We were familiar with heritage brands, but we had no idea until we saw the Paris Review store that a literary magazine could become one. Now, though, it makes perfect sense: the editors have an even richer legacy to work with than the late ’90s revivalists at Abercrombie & Fitch. Founded in 1953 by members of the declining American aristocracy, the Paris Review was an attempt to recover fiction and poetry from “criticism,” which is to say from Jewish critics and other middle-class strivers. These were people not rich enough for leisure, and so leisure, for the Paris Review, became the place from which literature must spring. The magazine supposedly was half-based in Paris because the prewar avant-garde secession had occurred there, but the real pleasures of expatriation, for William Styron and Peter Matthiessen and George Plimpton, were fashion and tourism, narcissism and cognac. In the blasé letter that stood in for a founding manifesto, Styron pretended not to know the meaning of zeitgeist.

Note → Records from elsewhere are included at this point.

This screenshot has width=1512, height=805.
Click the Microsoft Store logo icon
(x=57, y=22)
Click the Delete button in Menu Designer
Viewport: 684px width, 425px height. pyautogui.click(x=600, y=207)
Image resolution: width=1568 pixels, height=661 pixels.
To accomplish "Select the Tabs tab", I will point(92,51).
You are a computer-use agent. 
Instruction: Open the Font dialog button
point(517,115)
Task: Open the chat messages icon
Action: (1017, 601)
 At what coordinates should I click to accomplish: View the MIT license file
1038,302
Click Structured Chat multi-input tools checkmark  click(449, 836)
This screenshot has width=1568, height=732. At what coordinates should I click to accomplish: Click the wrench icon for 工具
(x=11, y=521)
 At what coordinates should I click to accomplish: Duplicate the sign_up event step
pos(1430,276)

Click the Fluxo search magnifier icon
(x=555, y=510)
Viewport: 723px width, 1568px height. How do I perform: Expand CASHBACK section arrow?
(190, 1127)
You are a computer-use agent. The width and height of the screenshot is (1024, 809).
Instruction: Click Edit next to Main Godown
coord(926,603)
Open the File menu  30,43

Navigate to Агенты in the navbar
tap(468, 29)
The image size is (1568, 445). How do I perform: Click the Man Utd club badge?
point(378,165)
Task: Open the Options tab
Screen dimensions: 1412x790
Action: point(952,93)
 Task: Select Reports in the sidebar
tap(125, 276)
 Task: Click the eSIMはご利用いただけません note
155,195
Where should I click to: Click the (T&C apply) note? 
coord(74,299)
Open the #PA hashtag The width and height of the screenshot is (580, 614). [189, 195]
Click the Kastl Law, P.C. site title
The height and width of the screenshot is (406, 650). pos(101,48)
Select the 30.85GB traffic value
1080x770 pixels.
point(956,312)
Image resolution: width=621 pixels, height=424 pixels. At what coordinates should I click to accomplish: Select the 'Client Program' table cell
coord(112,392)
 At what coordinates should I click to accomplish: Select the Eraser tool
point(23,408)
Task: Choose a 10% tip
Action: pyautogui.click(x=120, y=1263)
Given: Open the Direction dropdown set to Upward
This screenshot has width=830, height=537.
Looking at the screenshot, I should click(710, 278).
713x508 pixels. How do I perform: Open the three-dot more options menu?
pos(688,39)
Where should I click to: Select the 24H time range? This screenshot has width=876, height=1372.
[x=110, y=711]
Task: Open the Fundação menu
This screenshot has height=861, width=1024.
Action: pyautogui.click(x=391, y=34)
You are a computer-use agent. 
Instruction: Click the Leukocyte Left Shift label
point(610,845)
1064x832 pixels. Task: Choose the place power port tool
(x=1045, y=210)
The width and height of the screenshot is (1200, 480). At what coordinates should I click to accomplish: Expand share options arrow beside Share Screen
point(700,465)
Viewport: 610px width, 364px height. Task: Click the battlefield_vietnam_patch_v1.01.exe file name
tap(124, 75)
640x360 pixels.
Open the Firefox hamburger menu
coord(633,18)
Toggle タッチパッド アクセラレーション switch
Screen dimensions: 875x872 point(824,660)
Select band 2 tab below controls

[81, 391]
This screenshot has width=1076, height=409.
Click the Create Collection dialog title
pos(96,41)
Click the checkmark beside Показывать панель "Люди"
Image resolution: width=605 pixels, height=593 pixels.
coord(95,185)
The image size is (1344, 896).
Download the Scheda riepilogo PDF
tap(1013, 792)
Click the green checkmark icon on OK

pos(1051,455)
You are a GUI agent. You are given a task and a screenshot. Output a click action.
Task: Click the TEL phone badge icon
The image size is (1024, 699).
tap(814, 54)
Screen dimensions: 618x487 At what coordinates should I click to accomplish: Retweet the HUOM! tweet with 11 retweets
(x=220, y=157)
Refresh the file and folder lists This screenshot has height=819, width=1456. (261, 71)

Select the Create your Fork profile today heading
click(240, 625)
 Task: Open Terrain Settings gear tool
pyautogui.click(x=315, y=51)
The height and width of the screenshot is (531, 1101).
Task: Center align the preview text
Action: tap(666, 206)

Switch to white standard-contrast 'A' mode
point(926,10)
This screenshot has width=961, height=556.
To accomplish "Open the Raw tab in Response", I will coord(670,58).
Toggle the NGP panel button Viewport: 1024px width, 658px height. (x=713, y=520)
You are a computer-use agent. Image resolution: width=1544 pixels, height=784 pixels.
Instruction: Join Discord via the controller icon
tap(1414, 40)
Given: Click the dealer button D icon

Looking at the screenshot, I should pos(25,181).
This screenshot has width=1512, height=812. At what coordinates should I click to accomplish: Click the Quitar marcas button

The Paris Review was anti-intellectual, but not philistine. A truly great consumer can’t afford to be. If Bergdorf’s is selling Gaddis this season, you must wear him. And the Paris Review has always done one thing that literary scholars and literary fantasists have thanked it for: it has published interviews with great writers, writers famous for their careers elsewhere. The “Writers at Work” interviews have always been lovingly informative about the vanities of the suffering artist — whether he writes with a pen or a typewriter, at one time of day, under what mystical inspiration — and if these facts often seem as wonderful as fiction, it is because the interviews famously are turned over to the writers themselves to correct and rewrite, to make over as whatever self-portraits they like — and why not? It’s like asking a sculptor to do his own bust. Better still: when taking a meal at the Tour d’Argent, one does not burden the chef with one’s opinions on seasoning.
One way to deal with a limited, parochial legacy is to ironize it. You could say that the new Paris Review queers the sensibility of the midcentury magazine by recreating it so appreciatively and so lavishly that the result looks like the literary equivalent of a Todd Haynes film. When it comes to the print magazine itself, it is clear that a product this beautiful is not meant to be read, but to be eaten, and so the Paris Review is now what print always feared the internet would force it to become: a consumable, a lifestyle product, and, in this case, one of many offerings in a literary-themed specialty store.
And what’s wrong, exactly, with the lush-looking catalog being put out on White Street? We like to imagine ourselves on one of its pages, surrounded by fresh flowers and watercolor portraits of ourselves while celebrating the special voice and talents of elder statesman James Salter (a man whose literary greatness resides in having been born too late for glory, missing World War II for Korea, missing the Lost Generation for sex with French chambermaids, missing Fitzgerald’s Hollywood for Downhill Racer)—perhaps while writing a thank-you note to James Salter on a custom letterpressed note card — and it doesn’t look so bad. Exhausted publications have done much worse.